Каждый вечер мне рассказывали об этих заседаниях, которые могли бы показаться забавными, когда бы от них не зависела судьба рода человеческого. В людях, еще недавно выказывавших революционную суровость, начали обнаруживаться признаки подлого раболепства, присущего царедворцам; по всему было видно, что личный интерес — настоящий Протей, способный принимать самые многообразные формы.
Все ожидали, что Конституция, о которой во время Революции так часто упоминали как о ковчеге завета, призванном соединить все партии, уже готова, и Сьейес тотчас предъявит ее на всеобщее обозрение, однако выяснилась вещь странная и удивительная: сочинитель Конституции так и не собрался ее написать. 102Сьейес все хранил в своей памяти, словно собирался заменить Конституцию своей собственной персоной, а поскольку, видя, что его не понимают, он немедленно приходил в сильнейшее раздражение, постичь суть его идей было особенно затруднительно. Однажды некий юноша, движимый самыми добрыми побуждениями, попросил Сьейеса разъяснить некое место в одной из его брошюр. «Прочтите ее еще раз», — отвечал Сьейес и с недовольным видом отворотился от спрашивающего.
Генерал Бонапарт очень быстро взял из системы Сьейеса то, что ему требовалось, а именно отмену выбора депутатов всей нацией. Сьейес предложил составить списки людей, имеющих право быть избранными, из которых Сенат мог бы выбирать представителей народа, именуя их трибунами и законодателями. Сьейес, разумеется, изобрел эту систему не для того, чтобы установить во Франции деспотическое правление. Он замыслил также и некоторые противовесы, призванные смягчить изъяны новой системы, однако Бонапарт, нимало не беспокоясь о противовесах, усвоил самое главное: выборов быть не должно! Метафизика Сьейеса укрывала, как плащ, или, скорее, как туман, намерение Бонапарта, мечтавшего лишь о власти. Выборов быть не должно — так велел Сьейес. 103
Итак, не военный, а философ отказал гражданам в праве избирать своих представителей — том единственном праве, благодаря которому общество может влиять на власть. Право это подобно чистым водам, животворящим государство, тогда как несменяемые палаты подобны прудам, в чьих стоячих водах легко завестись порче. Монархии, а быть может, даже республике потребны государственные должности наследственные и пожизненные, потребна консервативная аристократия, однако утверждением налогов должны заниматься представители, выдвинутые самой нацией.

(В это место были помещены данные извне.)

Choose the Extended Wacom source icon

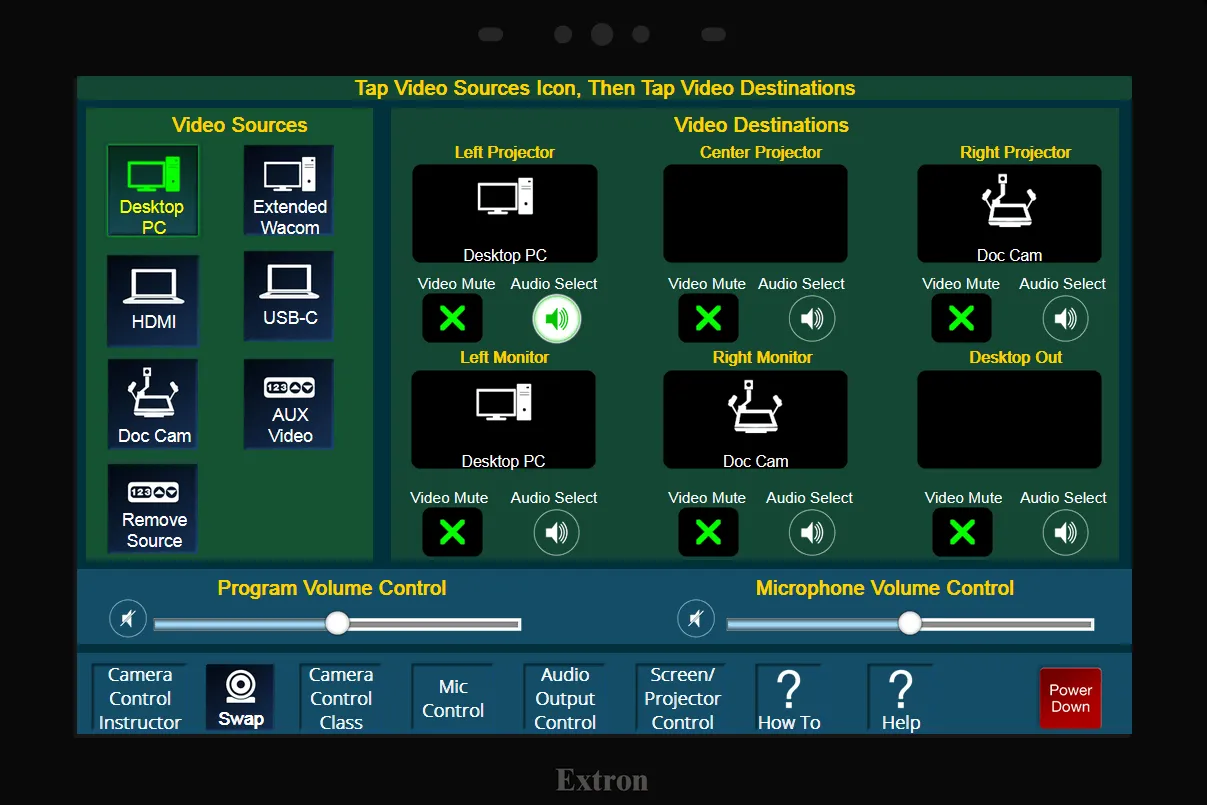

Убедившись, что он имеет дело исключительно с наемными служащими, назначенными на свои посты другими наемными служащими, генерал Бонапарт уже не сомневался в своем могуществе. Громкое звание трибуна обеспечивало своему владельцу жалованье в течение пяти лет; 104славная должность сенатора сохранялась за получившим ее счастливцем пожизненно; Бонапарт очень скоро понял, что одни пожелают приобрести те преимущества, которые другие захотят за собой сохранить. В государстве больше не осталось никого, кто получал бы какие-либо права непосредственно от народа. Своего рода обходной маневр, заключавшийся в том, что право назначать трибунов и законодателей было предоставлено Сенату, давал Бонапарту лишь еще большую уверенность в собственной власти. Все эти разные палаты, рождающиеся из одного и того же источника, подтверждали не что иное, как лицемерие деспотизма, рядящегося в разные одежды. Генерал Бонапарт приказывал, чтобы его собственную волю объявляли ему на разные голоса вечно мудрый Сенат, по заказу бурный Трибунат и поневоле молчаливый Законодательный корпус, и этот-то трехчастный хор и призван был изображать нацию, хотя единственным его корифеем был один и тот же властитель. Когда дело было сделано, первый консул наградил Сьейеса поместьем, с тем чтобы выставить философа падким до материальных благ и таким образом окончательно лишить его популярности. 105
С замечательной прозорливостью избрал Бонапарт двух консулов, которых новый закон поставил рядом с ним для сокрытия деспотического характера его правления. Один, Камбасерес, выучился повиновению еще в Конвенте. Юрист, обладающий обширными познаниями, он составлял беззаконные декреты мятежников так же спокойно и размеренно, как если бы речь шла о приведении в порядок самого справедливого и самого продуманного свода законов. Однажды он сказал мне: «Когда в Конвенте зашла речь об учреждении Революционного трибунала, я сразу понял, к каким гибельным последствиям это приведет, и тем не менее декрет был принят единогласно». А между тем он сам был членом Конвента и также голосовал за учреждение трибунала, однако в простодушии своем, всецело покоряясь владевшему им страху, даже не замечал этого противоречия; не думаю, чтобы он вообще считал возможным сопротивление силе. Бонапарт тотчас угадал в нем идеального претендента на роль своего официального соратника и реального орудия. 106В людях он всегда и без устали искал лишь одно: способности, а не характеры.